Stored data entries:
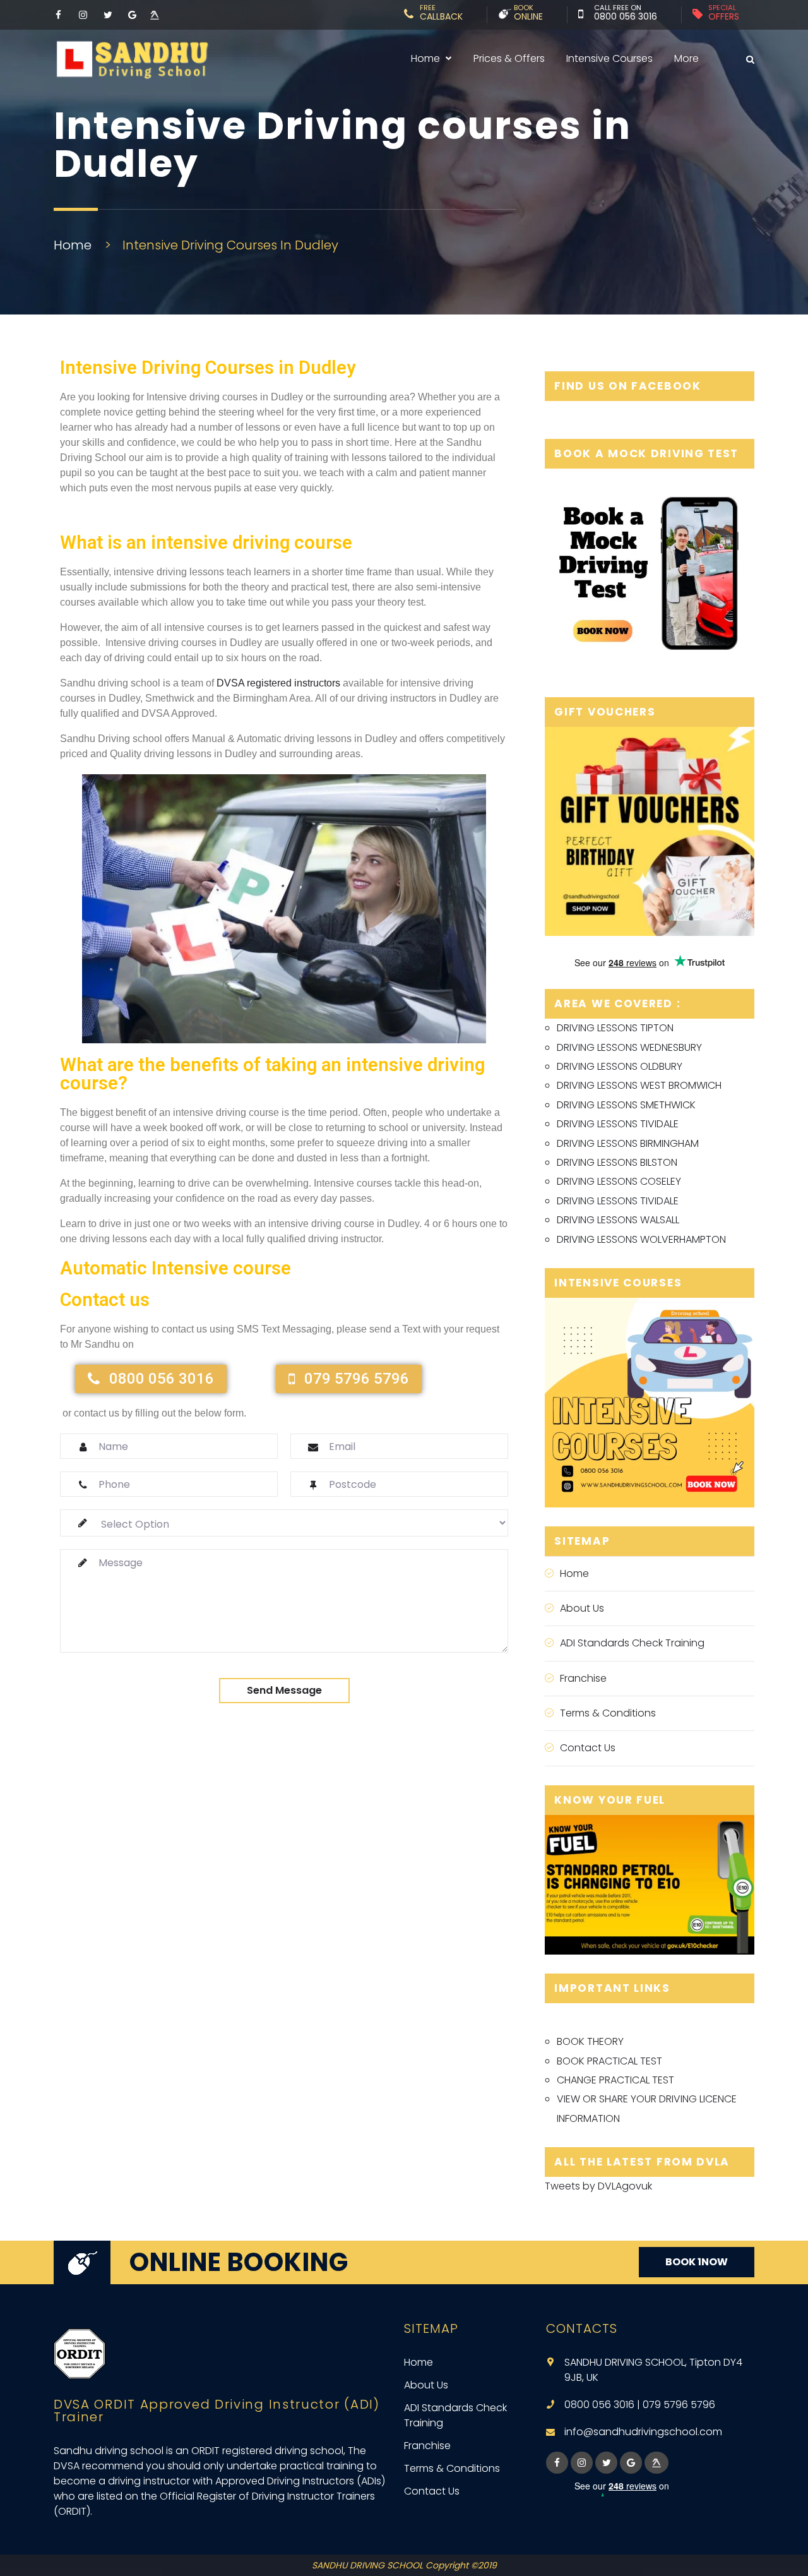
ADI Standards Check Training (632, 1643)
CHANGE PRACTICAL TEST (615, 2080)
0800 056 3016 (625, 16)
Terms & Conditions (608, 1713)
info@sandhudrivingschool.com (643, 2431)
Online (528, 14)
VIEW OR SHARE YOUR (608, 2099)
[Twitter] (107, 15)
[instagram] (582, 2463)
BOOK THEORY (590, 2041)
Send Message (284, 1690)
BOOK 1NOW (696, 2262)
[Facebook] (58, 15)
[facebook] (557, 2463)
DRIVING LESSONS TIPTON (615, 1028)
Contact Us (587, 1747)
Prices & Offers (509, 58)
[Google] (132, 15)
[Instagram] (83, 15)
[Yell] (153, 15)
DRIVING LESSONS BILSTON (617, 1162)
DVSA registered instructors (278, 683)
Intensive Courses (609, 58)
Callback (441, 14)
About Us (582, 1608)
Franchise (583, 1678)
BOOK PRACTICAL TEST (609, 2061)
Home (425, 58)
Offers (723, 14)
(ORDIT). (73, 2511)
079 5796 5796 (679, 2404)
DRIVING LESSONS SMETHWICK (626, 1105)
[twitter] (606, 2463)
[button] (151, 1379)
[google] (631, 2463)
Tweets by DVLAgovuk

▶ Try it
Leave out the pictures and restate, word for word, the lines from the top of the data through the line containing "[Facebook] (58, 15)", both included.

▶ Exercise output
ADI Standards Check Training (632, 1643)
CHANGE PRACTICAL TEST (615, 2080)
0800 056 3016 (625, 16)
Terms & Conditions (608, 1713)
info@sandhudrivingschool.com (643, 2431)
Online (528, 14)
VIEW OR SHARE YOUR (608, 2099)
[Twitter] (107, 15)
[instagram] (582, 2463)
BOOK THEORY (590, 2041)
Send Message (284, 1690)
BOOK 1NOW (696, 2262)
[Facebook] (58, 15)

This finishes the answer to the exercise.